Я почувствовал в голове резкую боль, как будто лопнула какая-то жилка. Подошел к нему, крепко взял за обе руки – по силе он был ребенком против меня – и пристально посмотрел ему прямо в лицо. Сказать я не мог ничего, но он замолчал и сразу смутился; когда мы затем вместе с ним пошли к матери, его тоже охватило могущество смерти, и лицо его стало торжественным и строгим. Потом он нагнулся вдруг над умершей и тихо, по-детски заплакал. Я вышел из комнаты, чтобы сообщить о смерти соседям.
Выслушав меня, они не стали расспрашивать, а пожали мне руку и вызвались помочь в нашем осиротевшем хозяйстве.
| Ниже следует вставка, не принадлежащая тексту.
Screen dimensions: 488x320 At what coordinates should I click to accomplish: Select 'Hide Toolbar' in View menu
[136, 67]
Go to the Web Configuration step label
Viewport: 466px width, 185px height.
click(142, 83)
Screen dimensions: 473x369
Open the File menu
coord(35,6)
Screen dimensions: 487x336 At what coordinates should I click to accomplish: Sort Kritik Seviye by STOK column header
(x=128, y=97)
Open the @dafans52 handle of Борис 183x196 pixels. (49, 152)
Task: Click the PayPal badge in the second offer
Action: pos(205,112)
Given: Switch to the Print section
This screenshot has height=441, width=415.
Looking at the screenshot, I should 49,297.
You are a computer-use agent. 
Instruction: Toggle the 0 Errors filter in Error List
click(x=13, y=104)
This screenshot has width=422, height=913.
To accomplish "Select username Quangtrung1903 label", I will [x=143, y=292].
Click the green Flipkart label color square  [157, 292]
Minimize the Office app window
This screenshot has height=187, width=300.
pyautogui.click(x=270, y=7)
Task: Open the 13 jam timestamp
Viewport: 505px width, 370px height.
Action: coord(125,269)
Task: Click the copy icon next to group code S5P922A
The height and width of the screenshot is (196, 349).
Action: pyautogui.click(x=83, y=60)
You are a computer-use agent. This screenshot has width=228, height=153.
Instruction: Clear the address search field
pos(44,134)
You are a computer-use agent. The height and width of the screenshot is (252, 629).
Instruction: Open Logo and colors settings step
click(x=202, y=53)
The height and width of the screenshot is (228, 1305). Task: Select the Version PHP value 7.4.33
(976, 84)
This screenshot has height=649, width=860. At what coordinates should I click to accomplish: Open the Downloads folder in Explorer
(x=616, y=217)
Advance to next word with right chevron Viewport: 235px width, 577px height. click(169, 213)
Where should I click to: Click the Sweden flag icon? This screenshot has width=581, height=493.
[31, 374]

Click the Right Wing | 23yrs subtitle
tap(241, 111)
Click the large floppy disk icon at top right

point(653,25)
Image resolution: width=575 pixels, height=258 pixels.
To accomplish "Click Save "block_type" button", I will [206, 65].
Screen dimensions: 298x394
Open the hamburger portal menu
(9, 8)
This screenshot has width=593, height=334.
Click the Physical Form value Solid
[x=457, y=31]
Один побежал в монастырь за священником, а, вернувшись домой я застал уже в коровнике хлопотавшую там соседку.
Явился священник, собрались почти все женщины деревни; все пошло строго, размеренно, как бы само собой. Даже гроб был принесен без всякого содействия с нашей стороны, и я в первый раз убедился, как хорошо быть среди своих в тяжелые минуты жизни и принадлежать к маленькой сплоченной общине. На следующий день мне пришлось бы, может быть, серьезнее об этом подумать.
После отпевания, и после того как исчезли странно печальные старомодные цилиндры, в том числе и отца, старик мой как-то сразу пал духом. Он начал вдруг жалеть себя самого и в странных, большею частью библейских выражениях изливать предо мной свое горе: теперь, когда у него умерла жена, он должен потерять еще и сына, отпустив его на чужбину. Поток стенаний и жалоб не прекращался; я испуганно слушал его и был готов уже дать ему обещание остаться. В эту минуту со мной произошло что-то странное. Перед внутренним взором моим мне предстало вдруг в течение одной секунды все то, что с детства я передумал, перемечтал и перечувствовал. Я увидел, что меня ждет большая, чудесная работа, книги, которые нужно прочесть и книги, которые нужно еще написать. Я услышал дуновение южного ветра и увидел далекие прекрасные озера и берега, блистающие южными красками. Увидел людей с умными, одухотворенными лицами, красивых, изящных женщин, увидел улицы, тоннели чрез Альпы, железные дороги, пронизывающие обширные страны, – все сразу, вместе, но в то же время и каждое в отдельности, ярко и четко; а за всем этим безграничная даль ясного горизонта, оттененного легкими облаками. Учиться, творить, созерцать и странствовать, – вся полнота жизни засверкала сияющим блеском перед моими глазами, и снова, как в детстве, во мне содрогнулось что-то, бессознательно, но непреодолимо маня меня навстречу всей шири огромного мира.